(Selected excerpt Opens)
Saturday, May 23, 2015

THE NIGHT I FOILED AN ATTACKER

By Mary Kennedy                            
 
Picture this. It's late at night in a major metropolitan hospital at the close of visiting hours. I've been to visit a sick friend on the ninth floor and the wing is nearly empty--the hospital is undergoing renovations. As I walk down the long hallway to the elevator, I suddenly feel like a heroine in a Kevin Williamson movie.
The hallway is dark, deserted, and the only sound is my footsteps on the linoleum floor. Most of the rooms are empty and hospital equipment is stacked in the hall, covered with plastic sheets. I am starting to feel creeped out, but blow off the feeling, telling myself I'm just tired and worried about my friend.
                                                       
 
And yet--the feeling won't go away. A little finger of dread curls in my stomach and goose bumps sprout on my bare arms. What in the world is wrong with me? I wonder. I take a deep breath and keep on walking. I reach the elevator, push the button and the doors open immediately.
 
As soon as I step inside, a man darts out of the shadows, rushes in next to me, presses the "close door" button and leers at me, standing way too close.  He reaches out and lays a hand on my arm. Where did he come from? And worse, what does he want?
(Selected excerpt Closes)
_Required work_
Summarize the account of a late-night hospital visit in two sentences.
(Dataset content Opens)
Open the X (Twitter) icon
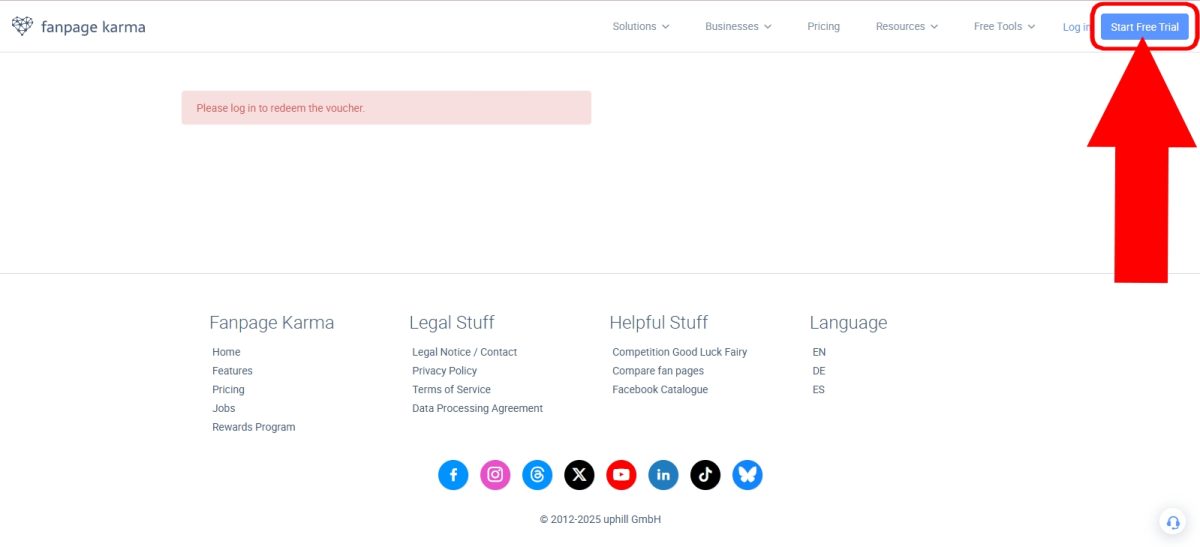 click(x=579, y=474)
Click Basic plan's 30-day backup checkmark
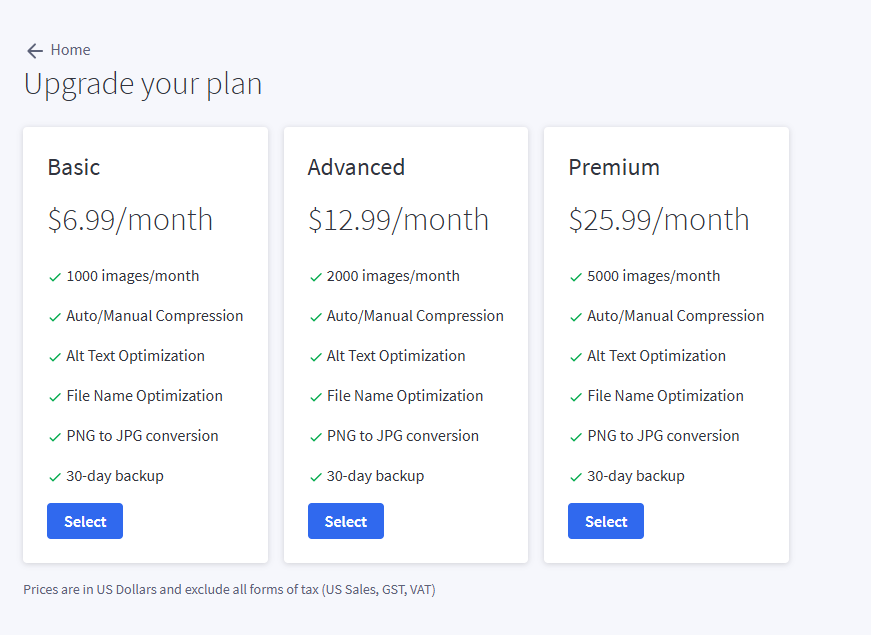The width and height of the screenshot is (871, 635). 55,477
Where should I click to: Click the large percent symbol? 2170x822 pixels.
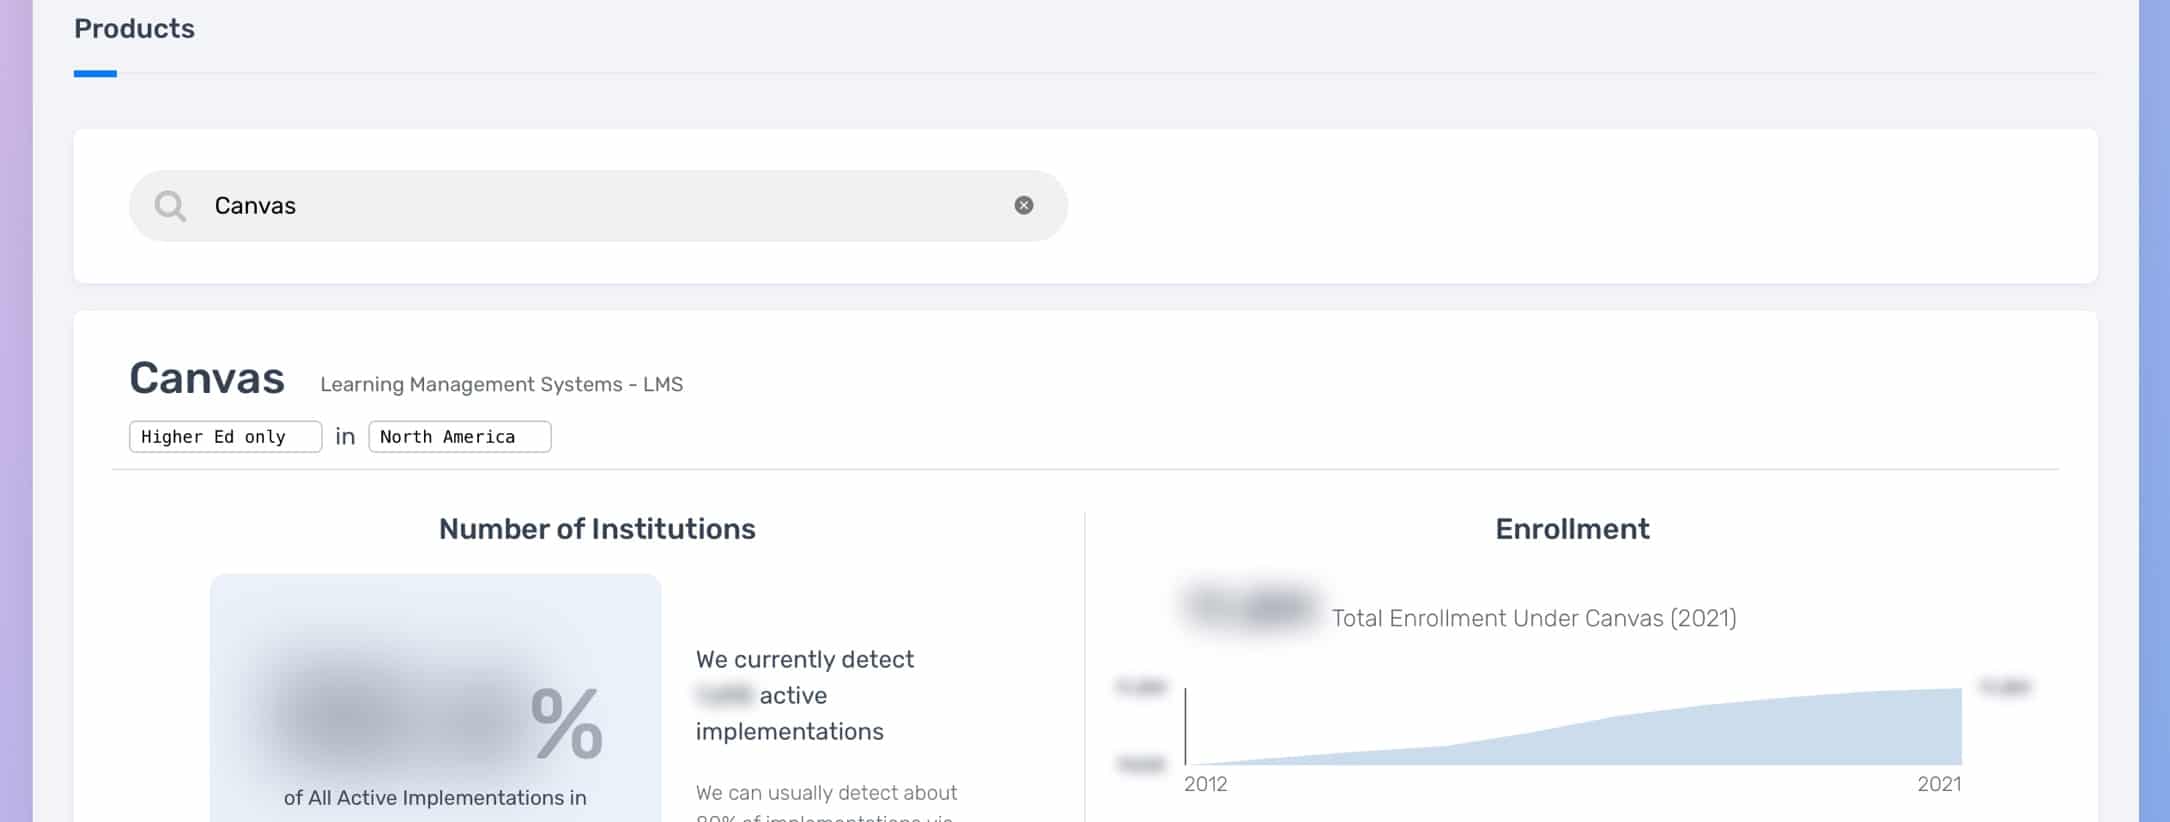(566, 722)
(Dataset content Closes)
_Exercise solution_
After visiting a sick friend on the ninth floor of a hospital under renovation, the narrator walks down a dark, deserted hallway at the close of visiting hours. A feeling of dread persists despite being dismissed as tiredness and worry, and as the narrator steps into the elevator a man darts out of the shadows, rushes in, presses the "close door" button, stands too close and lays a hand on the narrator's arm.